Basic column unnesting
If you want to perform a reverse process things are also relatively simple, you
just pass the nested column name as source and AsTable
as target column name:
julia> df2 = select(df, AsTable(:) => ByRow(identity) => :nested)
3×1 DataFrame
Row │ nested
│ NamedTup…
─────┼───────────────────────
1 │ (a = 1, b = 4, c = 7)
2 │ (a = 2, b = 5, c = 8)
3 │ (a = 3, b = 6, c = 9)
julia> transform(df2, :nested => AsTable)
3×4 DataFrame
Row │ nested a b c
│ NamedTup… Int64 Int64 Int64
─────┼────────────────────────────────────────────
1 │ (a = 1, b = 4, c = 7) 1 4 7
2 │ (a = 2, b = 5, c = 8) 2 5 8
3 │ (a = 3, b = 6, c = 9) 3 6 9
Complex column unnesting
Sometimes you might have a situation where you have a nested column
that has heterogeneous contents (i.e. has different column names in different rows).
In such a scenario basic unnesting pattern does not work as it requires all rows
to have the same schema:
julia> df3 = DataFrame(nested = [(a=1, b=2), (b=3, c=4), (a=5, c=6)])
3×1 DataFrame
Row │ nested
│ NamedTup…
─────┼────────────────
1 │ (a = 1, b = 2)
2 │ (b = 3, c = 4)
3 │ (a = 5, c = 6)
julia> transform(df3, :nested => AsTable)

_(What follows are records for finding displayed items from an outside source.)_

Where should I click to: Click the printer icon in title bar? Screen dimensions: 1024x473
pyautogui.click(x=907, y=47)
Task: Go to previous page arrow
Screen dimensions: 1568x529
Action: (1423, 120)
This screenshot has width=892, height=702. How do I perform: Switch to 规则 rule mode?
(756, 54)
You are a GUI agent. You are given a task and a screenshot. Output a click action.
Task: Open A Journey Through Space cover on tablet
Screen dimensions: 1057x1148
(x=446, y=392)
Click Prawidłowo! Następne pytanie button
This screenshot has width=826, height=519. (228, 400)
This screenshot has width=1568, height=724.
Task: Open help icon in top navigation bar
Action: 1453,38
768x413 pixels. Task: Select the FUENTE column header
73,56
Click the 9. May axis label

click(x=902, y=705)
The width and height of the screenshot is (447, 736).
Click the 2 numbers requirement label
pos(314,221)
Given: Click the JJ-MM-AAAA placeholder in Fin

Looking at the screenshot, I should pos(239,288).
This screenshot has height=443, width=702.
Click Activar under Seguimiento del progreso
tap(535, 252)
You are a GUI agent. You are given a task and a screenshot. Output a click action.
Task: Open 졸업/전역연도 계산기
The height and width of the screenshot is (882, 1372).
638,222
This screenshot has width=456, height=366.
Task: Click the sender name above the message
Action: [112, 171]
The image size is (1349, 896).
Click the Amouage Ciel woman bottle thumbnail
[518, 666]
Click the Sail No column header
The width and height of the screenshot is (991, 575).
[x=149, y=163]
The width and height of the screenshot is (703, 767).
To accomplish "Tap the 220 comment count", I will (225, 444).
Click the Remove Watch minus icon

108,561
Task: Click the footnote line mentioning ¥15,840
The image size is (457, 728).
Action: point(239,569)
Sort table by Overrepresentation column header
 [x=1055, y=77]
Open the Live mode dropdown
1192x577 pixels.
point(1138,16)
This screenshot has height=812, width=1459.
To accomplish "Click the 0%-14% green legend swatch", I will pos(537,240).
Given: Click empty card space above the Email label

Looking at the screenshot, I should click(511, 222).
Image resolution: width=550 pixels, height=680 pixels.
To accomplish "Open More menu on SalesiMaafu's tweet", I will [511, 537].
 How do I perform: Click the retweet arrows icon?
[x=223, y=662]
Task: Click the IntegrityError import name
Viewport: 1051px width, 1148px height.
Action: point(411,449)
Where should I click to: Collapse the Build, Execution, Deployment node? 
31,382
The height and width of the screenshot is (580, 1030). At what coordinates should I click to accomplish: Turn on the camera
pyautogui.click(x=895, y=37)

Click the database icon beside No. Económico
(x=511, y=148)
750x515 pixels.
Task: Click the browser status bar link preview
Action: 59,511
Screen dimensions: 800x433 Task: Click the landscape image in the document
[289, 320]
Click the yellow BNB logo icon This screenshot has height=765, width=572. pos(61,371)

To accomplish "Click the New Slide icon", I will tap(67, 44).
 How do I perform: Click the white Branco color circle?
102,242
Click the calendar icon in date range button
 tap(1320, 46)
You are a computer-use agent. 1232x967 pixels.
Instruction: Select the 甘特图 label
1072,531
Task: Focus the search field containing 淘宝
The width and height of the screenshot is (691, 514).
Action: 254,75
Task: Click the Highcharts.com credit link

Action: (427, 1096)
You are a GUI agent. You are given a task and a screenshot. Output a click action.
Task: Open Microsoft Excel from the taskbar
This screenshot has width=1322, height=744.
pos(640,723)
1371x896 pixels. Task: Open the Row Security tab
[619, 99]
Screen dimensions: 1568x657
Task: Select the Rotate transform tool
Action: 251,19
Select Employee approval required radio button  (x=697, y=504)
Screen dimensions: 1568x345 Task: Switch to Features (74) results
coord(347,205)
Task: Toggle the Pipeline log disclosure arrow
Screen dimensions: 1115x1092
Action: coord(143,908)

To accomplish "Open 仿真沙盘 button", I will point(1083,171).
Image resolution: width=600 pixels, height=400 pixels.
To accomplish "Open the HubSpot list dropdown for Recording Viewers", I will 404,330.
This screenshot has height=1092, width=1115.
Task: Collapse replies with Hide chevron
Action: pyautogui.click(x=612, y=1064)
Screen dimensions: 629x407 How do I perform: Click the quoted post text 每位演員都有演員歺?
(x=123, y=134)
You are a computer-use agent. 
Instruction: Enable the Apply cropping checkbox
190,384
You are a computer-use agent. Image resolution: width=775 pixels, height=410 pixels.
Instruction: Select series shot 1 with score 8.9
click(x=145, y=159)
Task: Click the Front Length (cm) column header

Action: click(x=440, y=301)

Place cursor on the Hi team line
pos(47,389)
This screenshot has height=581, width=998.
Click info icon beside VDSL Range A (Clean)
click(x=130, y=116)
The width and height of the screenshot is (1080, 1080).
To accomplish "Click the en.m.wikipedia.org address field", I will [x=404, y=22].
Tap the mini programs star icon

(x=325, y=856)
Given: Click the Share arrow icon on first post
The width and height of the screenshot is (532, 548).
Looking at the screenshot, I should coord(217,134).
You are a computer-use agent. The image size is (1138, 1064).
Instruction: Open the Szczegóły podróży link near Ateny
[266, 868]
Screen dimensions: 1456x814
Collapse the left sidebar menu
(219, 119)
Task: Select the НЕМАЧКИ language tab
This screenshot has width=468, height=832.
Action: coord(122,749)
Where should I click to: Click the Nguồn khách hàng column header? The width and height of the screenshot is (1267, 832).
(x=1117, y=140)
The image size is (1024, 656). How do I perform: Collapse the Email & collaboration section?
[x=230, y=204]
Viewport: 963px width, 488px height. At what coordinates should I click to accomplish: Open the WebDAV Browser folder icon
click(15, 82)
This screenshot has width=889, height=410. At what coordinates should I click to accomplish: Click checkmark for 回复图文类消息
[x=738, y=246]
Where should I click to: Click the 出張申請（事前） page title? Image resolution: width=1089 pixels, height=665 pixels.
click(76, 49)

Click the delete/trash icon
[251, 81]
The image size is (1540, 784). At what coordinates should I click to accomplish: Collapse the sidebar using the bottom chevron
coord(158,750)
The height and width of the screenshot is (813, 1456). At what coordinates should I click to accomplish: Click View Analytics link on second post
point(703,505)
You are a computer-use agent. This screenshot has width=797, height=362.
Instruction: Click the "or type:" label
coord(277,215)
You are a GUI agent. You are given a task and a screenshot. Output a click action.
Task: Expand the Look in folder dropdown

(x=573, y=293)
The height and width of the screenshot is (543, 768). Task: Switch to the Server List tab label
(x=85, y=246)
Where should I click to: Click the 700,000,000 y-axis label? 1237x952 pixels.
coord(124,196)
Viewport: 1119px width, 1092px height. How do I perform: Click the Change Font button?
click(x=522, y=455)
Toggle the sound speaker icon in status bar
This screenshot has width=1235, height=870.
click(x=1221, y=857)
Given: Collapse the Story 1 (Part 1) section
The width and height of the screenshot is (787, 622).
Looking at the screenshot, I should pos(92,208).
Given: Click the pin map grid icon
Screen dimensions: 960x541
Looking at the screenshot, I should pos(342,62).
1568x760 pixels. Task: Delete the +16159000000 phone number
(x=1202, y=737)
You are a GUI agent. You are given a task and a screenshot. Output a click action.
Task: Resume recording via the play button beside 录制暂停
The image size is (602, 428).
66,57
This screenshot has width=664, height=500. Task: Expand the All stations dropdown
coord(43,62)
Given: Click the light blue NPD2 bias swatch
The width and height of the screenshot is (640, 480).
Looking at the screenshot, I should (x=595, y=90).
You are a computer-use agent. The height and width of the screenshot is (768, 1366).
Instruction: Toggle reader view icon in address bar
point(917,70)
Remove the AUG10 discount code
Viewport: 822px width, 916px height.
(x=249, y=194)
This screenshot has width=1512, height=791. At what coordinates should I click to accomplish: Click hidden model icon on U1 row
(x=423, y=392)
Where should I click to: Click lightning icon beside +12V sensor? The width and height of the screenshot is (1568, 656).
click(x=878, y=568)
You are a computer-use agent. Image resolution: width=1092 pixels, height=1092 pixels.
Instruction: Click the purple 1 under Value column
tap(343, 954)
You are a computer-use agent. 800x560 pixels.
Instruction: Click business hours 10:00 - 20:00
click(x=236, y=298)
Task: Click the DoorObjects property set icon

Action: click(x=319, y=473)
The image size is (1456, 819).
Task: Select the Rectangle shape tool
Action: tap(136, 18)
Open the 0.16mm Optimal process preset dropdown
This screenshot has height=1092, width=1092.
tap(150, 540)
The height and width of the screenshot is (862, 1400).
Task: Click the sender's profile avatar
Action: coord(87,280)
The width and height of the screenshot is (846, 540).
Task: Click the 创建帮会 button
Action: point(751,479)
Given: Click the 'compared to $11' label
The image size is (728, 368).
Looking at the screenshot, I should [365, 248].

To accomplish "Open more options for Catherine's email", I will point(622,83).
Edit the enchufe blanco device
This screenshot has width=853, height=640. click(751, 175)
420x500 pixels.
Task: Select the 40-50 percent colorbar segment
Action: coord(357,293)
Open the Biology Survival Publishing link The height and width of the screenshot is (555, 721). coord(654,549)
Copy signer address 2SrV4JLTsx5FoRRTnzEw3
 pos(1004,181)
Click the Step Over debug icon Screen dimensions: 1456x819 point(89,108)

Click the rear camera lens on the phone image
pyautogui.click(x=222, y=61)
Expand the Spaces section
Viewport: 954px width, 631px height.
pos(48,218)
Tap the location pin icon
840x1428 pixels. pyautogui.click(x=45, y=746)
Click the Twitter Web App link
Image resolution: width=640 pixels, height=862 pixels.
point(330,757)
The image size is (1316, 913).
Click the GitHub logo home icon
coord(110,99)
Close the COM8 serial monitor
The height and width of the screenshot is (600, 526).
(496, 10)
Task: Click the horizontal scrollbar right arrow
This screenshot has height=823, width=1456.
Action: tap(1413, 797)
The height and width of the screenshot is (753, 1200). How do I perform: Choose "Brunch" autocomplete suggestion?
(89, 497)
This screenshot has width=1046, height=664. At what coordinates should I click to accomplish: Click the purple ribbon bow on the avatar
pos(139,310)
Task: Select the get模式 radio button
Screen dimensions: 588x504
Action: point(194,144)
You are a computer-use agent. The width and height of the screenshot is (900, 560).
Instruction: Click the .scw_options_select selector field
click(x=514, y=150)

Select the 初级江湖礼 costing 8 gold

ERROR: ArgumentError: keys of the returned elements must be identical
If you have such a situation you can use Tables.dictcolumntable
as a
transformation function:
julia> transform(df3, :nested => Tables.dictcolumntable => AsTable)
3×4 DataFrame
Row │ nested a b c
│ NamedTup… Int64? Int64? Int64?
─────┼───────────────────────────────────────────
1 │ (a = 1, b = 2) 1 2 missing
2 │ (b = 3, c = 4) missing 3 4
3 │ (a = 5, c = 6) 5 missing 6
As you can see the Tables.dictcolumntable
has “column unioning” behavior.
When some row does not have a column that is present in other rows it gets
a missing
value instead.
Conclusions
Column nesting and unnesting is needed when you work with data that has
hierarchical structure. A common example of such a scenario is JSON data. I
hope you will find the patterns I have discussed in this post useful in your
work.